Nachdem ich nach einer wahre Irrfahrt mit der deutsche Bahn endlich in Bergen-Enkheim im Goldenen Engel angekommen war, wurde es gleich schön: es warteten viele Foodblogger, Äppelwoi, Hessen-Tapas, ein wunderbarer Handkäs mit Musik, leckerste (wenn auch leicht trockene) Leberwurst von Herrn Paulsen, Kieler Sprotten, und so vieles mehr…

Aber erst danach ging es zum Abendessen: Kasseler auf Grüne-Sauce-Risotto mit glaciertem Speck, Blutwurst mit Kartoffelpü und karamelisiertem Kraut, Braten vom Patanegra-Schwein (so zart, so lecker!) auf Rahmwirsing mit Chorizo… Louie, ich mag die hessische Küche, zumindest deine! Das Dessert wurde gebildet aus einem Brotpudding mit feiner Apfelweinschaumcrème, und dann kamen wieder Mitbringsel ins Spiel:traumhafte Brownies, und ein ganz leichter Frankfurter Kranz - der forderte dann den Digestif in Form eines fränkischen Bier-Brandes.

Gerne hätte ich ja noch die italienische Note ins Spiel gebracht, aber ach: das Paket von San Lorenzo kam wegen eines Fehlers in der Adress-Übermittlung zu spät… keine Antipasti, leider… Aber auch so war einiges nicht zu schaffen, selbst der von Jürgen mitgebrachte Saumagen blieb an diesem Abend kalt und ungegessen.
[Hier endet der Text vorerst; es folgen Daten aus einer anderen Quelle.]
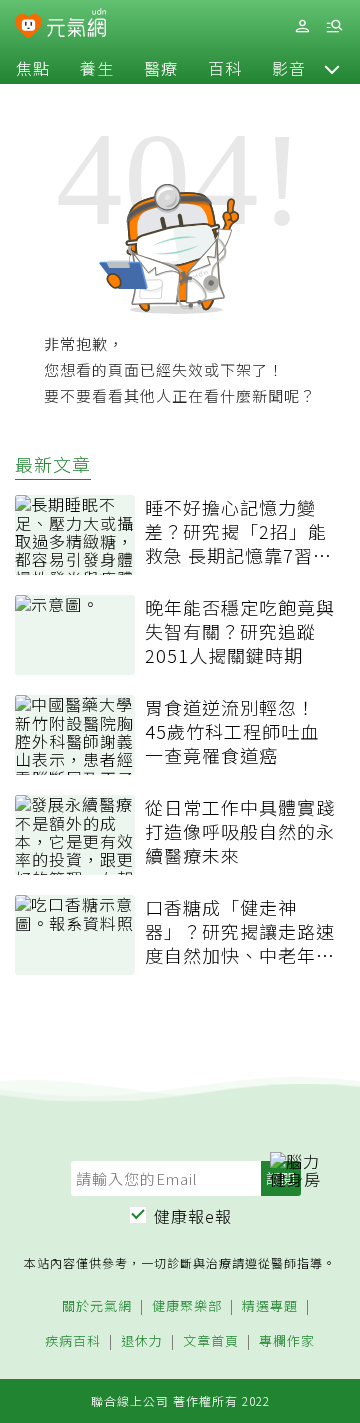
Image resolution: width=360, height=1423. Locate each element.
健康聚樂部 (187, 1306)
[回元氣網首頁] (76, 25)
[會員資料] (302, 26)
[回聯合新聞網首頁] (28, 28)
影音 (289, 68)
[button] (332, 68)
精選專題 (270, 1306)
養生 (97, 68)
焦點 (33, 68)
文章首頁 (211, 1341)
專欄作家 (287, 1341)
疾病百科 (73, 1341)
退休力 (142, 1341)
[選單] (334, 26)
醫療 (161, 68)
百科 (225, 68)
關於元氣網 (97, 1306)
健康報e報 (193, 1216)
Selbst an die 40 Foodblogger waren nicht in der Lage, alles an diesem Abend zu verzehren…
Schee war’s, wie der Fressack noch in der Nacht postete, spät war’s natürlich auch, denn auch der 10 Jahre alte Äppel-Schampes und ein wunderbarer Aprikosenbrand aus des Wirtes höchst umfangreicher Schnapskarte wollten noch verkostet werden. Ein wunderbarer Abend. Hier konnte man erleben, wie Essen und Trinken verbinden kann: viele der Teilnehmer kannten sich nicht, bzw. nur über die Blogs. Trotzdem war es von Anfang an eine offene, nette, fast vertraute Atmosphäre - so macht Essen und Trinken noch mehr Spaß!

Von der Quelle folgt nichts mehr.